Course, then there's lovable, which spits out the front-end I describe, which it is very impressively good at. I just want a starting point, then I get going, if I get stuck I'll ask clarifying questions. For side projects where I have limited time, LLMs are perfect for me.

Lerc|7 months ago

I don't get this with boilerplate. To me boilerplate code is the code that you have to write to satisfy some predefined conditions that has little to do with the semantics of the code I am actually writing. I'm fine with AI writing this stuff for me if it does it reliably, or if the scale is small enough that I can easily spot and fix the errors. I don't see that aspect of coding to be much more than typing.

On the other hand I do a lot more fundamental coding than the median. I do quite a few game jams, and I am frequently the only one in the room who is not using a game engine.

Doing things like this I have written so many GUI toolkits from scratch now that It's easy enough for me to make something anew in the middle of a jam.

For example https://nws92.itch.io/dodgy-rocket In my experience it would have been much harder to figure out how to style scrollbars to be transparent with in-theme markings using an existing toolkit than writing a toolkit from scratch. This of course changes as soon as you need a text entry field. I have made those as well, but they are subtle and quick to anger.

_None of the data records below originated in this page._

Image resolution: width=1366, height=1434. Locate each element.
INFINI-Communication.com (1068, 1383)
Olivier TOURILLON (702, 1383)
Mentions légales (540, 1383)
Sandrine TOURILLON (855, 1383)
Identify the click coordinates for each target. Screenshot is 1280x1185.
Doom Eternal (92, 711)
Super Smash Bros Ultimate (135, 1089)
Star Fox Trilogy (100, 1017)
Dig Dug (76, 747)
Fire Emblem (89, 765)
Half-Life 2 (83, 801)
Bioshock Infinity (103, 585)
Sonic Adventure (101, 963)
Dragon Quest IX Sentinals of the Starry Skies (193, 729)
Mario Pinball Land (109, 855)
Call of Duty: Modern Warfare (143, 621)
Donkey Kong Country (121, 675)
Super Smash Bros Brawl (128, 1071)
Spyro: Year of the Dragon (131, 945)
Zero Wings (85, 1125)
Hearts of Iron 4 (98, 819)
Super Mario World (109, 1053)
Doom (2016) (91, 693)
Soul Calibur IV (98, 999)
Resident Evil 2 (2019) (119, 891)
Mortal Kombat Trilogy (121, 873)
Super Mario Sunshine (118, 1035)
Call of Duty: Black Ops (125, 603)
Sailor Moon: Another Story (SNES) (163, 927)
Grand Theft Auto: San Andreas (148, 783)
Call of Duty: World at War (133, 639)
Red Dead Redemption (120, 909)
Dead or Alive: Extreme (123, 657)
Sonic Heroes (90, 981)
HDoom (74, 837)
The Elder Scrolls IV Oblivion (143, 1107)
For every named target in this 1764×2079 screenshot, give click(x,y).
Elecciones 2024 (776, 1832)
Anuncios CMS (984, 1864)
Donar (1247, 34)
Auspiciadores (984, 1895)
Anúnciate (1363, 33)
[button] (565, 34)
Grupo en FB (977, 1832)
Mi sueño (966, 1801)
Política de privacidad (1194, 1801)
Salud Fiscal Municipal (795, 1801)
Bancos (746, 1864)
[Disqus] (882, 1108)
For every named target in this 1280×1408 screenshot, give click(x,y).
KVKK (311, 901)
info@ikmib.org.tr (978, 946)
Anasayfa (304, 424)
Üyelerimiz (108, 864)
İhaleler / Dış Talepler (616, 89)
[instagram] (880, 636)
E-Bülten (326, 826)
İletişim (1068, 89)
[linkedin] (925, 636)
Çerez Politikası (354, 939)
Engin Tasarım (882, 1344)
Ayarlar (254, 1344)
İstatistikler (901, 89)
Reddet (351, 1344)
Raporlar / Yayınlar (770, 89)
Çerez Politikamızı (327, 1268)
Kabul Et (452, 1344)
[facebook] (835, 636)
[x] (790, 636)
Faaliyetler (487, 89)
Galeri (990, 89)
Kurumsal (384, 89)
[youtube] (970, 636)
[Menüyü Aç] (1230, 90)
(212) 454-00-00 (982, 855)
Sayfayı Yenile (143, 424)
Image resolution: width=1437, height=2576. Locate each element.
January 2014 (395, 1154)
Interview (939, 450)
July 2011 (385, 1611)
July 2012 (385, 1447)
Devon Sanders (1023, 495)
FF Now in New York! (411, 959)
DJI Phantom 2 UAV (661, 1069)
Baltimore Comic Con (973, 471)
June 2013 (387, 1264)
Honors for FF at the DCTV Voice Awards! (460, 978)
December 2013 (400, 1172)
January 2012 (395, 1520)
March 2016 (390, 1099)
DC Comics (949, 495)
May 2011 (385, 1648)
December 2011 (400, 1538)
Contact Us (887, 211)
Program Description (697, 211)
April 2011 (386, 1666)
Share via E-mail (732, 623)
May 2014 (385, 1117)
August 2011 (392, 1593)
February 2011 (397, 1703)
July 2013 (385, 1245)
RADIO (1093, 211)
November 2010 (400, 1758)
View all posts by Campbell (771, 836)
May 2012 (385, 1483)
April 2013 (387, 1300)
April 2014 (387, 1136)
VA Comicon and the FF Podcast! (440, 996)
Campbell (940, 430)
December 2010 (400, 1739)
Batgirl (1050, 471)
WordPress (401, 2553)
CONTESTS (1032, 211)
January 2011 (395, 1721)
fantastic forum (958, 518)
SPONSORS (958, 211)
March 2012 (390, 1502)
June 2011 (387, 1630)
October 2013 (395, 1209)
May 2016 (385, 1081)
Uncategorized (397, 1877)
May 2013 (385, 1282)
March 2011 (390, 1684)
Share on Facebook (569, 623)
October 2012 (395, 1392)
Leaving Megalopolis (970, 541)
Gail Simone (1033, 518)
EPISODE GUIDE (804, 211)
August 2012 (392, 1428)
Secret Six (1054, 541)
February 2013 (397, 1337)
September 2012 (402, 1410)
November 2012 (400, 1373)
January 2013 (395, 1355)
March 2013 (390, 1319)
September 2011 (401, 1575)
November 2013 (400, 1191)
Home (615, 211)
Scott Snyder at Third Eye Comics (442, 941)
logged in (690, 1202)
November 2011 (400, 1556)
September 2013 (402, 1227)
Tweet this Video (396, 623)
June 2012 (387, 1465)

I do physics engines the same way, predominantly 2d, (I did a 3d physics game in a jam once but it has since departed to the Flash afterlife). They are one of those things that seem magical until you've done it a few times, then seem remarkably simple. I believe John Carmack experienced that with writing 3d engines where he once mentioned quickly writing several engines from scratch to test out some speculative ideas.

I'm not sure if AI presents an inhibiter here any more than using an engine or a framework. They both put some distance between the programmer and the result, and as a consequence the programmer starts thinking in terms of the interface through which they communicate instead of how the result is achieved.

On the other hand I am currently using AI to help me write a DMA chaining process. I initially got the AI to write the entire thing. The final code will use none of that emitted output, but it was sufficient for me to see what actually needed to be done. I'm not sure if I could have done this on my own, AI certainly couldn't have done it on it's own. Now that I have (almost (I hope)) done it once in collaboration with AI, I think I could now write it from scratch myself should I need to do it again.

I think AI, Game Engines, and Frameworks all work against you if you are trying to do something abnormal. I'm a little amazed that Monument Valley got made using an engine. I feel like they must have fought the geometry all the way.